Two of the suspects, Fritz Gelowicz and Daniel Schneider, are German converts to Islam, a third is a German citizen of Turkish origin, Attila Selek, 24, and the fourth a Turkish national, Adem Yilmaz, 30.
"I will submit a full confession and then answer questions," Gelowicz told the court.
"He will submit a confession," a lawyer for Yilmaz said.
"He will lay his cards on the table," a lawyer for Selek told the court.
And the defence for Schneider said his client would make a "comprehensive statement that largely admits his role."
Hearings in the case were suspended Tuesday until the week of June 22.
The lawyers said that between now and then, the four defendants would issue their confessions to agents of the Federal Crime Office (BKA).
The trial was expected to be one of the lengthiest and costliest on a militant plot in Germany in decades. But presiding judge Ottmar Breidling said the confessions meant "that the trial will probably be shortened now."
He added that the decision of the defendants to plead guilty could also have a "tangible effect" on their sentences. Based solely on the charges against them, all four could face 15 years in prison if convicted.
The sudden decision to confess was apparently prompted by Yilmaz, who had told relatives during a visit to his prison in the western town of Wuppertal that the evidence against him was so overwhelming that he wanted to put a quick end to the "boring" trial.
The other defendants agreed Tuesday to take a "common line", Yilmaz's lawyer said.
Prosecutors say the group, known as the Sauerland cell after the region where they were captured, aspired to carry out attacks on the same scale as those of September 11, 2001 on the United States which killed more than 3,000 people.
After months of surveillance, police using US and German intelligence said they caught three of the suspects red-handed, mixing chemicals to make the equivalent of 410 kilogrammes (900 pounds) of explosives -- 100 times the amount used in the 2005 London bombings that killed more than 50 people.

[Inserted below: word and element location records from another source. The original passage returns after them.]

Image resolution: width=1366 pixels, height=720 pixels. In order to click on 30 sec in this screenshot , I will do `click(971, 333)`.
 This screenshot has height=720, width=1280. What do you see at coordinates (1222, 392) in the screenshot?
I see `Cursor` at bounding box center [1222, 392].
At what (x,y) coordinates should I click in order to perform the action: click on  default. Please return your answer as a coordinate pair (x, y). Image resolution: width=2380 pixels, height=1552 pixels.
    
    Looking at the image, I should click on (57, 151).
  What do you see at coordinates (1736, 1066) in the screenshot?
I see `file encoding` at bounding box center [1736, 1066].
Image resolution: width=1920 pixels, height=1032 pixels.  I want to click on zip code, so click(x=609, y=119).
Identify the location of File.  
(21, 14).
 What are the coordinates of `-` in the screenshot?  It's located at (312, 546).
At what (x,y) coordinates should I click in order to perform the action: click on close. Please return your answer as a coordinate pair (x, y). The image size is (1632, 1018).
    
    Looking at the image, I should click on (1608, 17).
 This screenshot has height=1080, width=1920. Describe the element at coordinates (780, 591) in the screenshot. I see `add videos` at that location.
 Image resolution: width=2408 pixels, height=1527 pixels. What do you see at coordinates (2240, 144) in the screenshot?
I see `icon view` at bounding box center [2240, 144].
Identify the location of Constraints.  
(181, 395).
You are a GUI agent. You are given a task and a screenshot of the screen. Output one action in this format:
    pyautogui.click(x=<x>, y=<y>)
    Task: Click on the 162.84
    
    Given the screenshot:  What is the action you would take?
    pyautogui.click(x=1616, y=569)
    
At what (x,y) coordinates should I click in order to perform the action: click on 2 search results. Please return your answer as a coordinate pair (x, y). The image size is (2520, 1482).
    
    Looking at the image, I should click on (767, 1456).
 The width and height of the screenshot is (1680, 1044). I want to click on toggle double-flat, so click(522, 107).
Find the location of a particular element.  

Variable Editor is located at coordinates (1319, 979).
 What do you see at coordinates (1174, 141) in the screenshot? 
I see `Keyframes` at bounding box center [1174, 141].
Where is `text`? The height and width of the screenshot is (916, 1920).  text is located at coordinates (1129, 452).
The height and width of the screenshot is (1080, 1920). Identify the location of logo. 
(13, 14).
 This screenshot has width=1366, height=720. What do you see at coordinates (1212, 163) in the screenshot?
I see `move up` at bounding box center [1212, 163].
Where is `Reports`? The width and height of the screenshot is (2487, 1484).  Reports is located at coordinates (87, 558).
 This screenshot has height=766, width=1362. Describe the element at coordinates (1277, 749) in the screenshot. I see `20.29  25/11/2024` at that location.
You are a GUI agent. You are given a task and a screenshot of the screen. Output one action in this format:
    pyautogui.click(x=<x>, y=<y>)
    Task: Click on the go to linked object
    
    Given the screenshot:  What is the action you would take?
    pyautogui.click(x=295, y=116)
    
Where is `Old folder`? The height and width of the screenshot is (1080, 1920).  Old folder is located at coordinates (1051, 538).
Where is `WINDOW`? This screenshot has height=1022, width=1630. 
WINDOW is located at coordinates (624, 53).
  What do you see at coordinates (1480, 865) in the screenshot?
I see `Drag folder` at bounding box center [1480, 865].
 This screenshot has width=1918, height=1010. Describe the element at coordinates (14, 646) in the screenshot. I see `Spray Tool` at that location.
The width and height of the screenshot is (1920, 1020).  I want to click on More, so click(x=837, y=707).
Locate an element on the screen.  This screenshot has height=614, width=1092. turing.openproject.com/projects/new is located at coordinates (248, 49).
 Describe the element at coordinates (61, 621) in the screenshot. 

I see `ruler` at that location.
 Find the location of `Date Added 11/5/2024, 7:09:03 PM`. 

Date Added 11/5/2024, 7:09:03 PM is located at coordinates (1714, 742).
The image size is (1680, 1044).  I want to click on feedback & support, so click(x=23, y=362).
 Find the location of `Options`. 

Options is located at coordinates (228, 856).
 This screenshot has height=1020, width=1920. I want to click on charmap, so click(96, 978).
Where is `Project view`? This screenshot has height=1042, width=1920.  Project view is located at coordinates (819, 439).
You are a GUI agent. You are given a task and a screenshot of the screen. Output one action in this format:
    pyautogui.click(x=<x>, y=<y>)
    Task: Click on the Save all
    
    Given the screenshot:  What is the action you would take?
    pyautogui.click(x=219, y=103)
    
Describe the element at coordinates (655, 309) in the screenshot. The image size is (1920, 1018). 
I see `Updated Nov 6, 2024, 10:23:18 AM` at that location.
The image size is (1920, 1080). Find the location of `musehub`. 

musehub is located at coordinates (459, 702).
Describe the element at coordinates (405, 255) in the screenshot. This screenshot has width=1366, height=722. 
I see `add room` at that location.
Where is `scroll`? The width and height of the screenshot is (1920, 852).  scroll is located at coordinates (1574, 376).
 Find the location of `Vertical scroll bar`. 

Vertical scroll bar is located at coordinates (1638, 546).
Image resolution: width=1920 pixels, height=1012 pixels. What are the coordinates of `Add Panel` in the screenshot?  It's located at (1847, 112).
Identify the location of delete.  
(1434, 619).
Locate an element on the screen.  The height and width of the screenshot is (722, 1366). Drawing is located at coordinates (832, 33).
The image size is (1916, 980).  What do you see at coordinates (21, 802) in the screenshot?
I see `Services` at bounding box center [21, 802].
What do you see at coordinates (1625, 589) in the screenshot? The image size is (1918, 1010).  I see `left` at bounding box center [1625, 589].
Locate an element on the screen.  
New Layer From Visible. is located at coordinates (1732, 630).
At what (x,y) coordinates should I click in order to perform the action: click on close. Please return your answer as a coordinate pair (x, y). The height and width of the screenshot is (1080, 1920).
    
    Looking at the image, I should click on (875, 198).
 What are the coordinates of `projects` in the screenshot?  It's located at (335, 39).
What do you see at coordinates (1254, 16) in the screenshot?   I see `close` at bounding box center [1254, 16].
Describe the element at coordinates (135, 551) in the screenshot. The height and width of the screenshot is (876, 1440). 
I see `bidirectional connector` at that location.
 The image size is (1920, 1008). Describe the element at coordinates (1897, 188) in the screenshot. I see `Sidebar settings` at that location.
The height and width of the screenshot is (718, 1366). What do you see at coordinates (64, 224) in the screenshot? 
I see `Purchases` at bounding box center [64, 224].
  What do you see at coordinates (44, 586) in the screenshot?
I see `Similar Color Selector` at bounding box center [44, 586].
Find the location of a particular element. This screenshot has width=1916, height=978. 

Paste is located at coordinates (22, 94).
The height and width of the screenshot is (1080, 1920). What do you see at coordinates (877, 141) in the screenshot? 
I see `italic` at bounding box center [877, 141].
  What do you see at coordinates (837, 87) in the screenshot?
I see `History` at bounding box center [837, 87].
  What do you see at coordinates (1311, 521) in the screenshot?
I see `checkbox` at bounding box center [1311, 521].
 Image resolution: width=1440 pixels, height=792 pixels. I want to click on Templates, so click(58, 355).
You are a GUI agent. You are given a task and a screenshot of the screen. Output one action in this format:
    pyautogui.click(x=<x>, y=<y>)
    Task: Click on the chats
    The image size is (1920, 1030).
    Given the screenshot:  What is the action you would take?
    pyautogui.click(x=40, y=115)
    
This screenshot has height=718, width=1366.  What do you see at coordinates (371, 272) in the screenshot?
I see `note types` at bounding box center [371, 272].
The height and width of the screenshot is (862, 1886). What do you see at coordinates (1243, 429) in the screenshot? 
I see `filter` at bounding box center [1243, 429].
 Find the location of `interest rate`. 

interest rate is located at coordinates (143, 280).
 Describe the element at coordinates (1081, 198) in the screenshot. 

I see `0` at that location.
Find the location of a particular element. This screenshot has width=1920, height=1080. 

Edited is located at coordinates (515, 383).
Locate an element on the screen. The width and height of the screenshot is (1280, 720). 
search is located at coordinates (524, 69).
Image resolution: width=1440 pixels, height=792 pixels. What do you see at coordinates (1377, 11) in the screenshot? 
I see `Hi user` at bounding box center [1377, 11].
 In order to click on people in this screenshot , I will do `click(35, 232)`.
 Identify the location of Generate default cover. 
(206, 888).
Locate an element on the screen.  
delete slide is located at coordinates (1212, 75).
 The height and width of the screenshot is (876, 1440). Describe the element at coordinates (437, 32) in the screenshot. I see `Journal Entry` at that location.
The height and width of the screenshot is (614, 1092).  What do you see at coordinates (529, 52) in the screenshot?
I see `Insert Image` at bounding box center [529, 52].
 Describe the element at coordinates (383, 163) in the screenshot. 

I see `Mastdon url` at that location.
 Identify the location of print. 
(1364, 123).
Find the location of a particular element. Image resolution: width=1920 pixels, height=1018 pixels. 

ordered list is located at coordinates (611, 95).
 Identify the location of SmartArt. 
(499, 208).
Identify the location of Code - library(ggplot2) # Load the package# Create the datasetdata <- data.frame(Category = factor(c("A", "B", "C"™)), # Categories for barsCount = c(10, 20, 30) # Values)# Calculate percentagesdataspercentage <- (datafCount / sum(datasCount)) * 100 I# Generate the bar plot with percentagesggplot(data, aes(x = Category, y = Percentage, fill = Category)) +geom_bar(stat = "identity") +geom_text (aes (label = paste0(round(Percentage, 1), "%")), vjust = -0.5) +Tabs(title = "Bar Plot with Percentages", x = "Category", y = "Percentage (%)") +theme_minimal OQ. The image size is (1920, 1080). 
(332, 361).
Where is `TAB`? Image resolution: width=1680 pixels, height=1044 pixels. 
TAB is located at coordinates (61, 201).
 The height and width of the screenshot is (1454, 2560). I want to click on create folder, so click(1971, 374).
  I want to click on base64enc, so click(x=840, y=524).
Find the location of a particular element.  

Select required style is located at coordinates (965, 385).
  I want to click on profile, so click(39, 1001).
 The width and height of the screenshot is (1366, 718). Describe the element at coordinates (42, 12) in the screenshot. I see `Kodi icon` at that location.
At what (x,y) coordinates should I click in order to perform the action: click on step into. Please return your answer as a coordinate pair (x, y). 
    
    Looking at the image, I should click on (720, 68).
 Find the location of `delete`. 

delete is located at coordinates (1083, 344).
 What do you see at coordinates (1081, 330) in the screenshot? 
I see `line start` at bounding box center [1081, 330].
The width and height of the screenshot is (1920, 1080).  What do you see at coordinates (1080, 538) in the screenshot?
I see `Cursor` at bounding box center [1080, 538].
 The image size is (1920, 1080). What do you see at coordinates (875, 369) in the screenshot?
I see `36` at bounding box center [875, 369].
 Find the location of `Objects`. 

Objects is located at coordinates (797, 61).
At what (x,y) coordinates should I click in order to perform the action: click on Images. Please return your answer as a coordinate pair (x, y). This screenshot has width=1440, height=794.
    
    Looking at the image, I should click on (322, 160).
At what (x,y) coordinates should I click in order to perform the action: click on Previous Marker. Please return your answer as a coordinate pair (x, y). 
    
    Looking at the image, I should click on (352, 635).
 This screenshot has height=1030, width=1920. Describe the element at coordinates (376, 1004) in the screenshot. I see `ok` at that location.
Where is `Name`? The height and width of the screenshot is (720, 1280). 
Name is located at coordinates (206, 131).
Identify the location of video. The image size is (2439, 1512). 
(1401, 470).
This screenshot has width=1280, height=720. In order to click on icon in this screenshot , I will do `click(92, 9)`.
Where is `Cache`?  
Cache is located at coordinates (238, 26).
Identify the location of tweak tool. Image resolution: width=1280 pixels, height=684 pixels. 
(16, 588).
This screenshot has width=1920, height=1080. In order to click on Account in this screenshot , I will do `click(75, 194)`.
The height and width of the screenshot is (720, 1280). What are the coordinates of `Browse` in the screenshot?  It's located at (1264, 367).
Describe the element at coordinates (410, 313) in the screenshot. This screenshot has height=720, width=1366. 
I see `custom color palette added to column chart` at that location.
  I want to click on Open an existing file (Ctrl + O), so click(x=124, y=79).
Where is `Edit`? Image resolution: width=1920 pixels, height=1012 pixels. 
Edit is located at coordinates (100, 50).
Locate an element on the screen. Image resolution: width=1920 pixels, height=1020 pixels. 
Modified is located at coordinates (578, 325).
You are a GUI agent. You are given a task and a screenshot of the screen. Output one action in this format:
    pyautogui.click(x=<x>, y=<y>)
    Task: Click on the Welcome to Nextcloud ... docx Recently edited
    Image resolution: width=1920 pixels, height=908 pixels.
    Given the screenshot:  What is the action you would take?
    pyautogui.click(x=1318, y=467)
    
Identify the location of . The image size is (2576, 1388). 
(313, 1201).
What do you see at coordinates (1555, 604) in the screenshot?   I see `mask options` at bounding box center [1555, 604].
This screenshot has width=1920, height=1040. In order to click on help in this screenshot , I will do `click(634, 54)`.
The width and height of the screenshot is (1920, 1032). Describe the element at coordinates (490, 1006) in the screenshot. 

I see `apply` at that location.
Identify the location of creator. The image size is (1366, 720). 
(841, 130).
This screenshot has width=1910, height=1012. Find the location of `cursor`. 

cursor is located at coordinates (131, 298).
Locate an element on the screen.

The fourth, Yilmaz, is accused of acquiring the detonators for the bombs.
The defendants are accused of plotting on behalf of the Islamic Jihadic Union in Pakistan, an extremist group linked to Al-Qaeda.
Sites on their target list included the US military airbase at Ramstein and civilian airports as well as nightclubs, bars and restaurants frequented by Americans, according to prosecutors.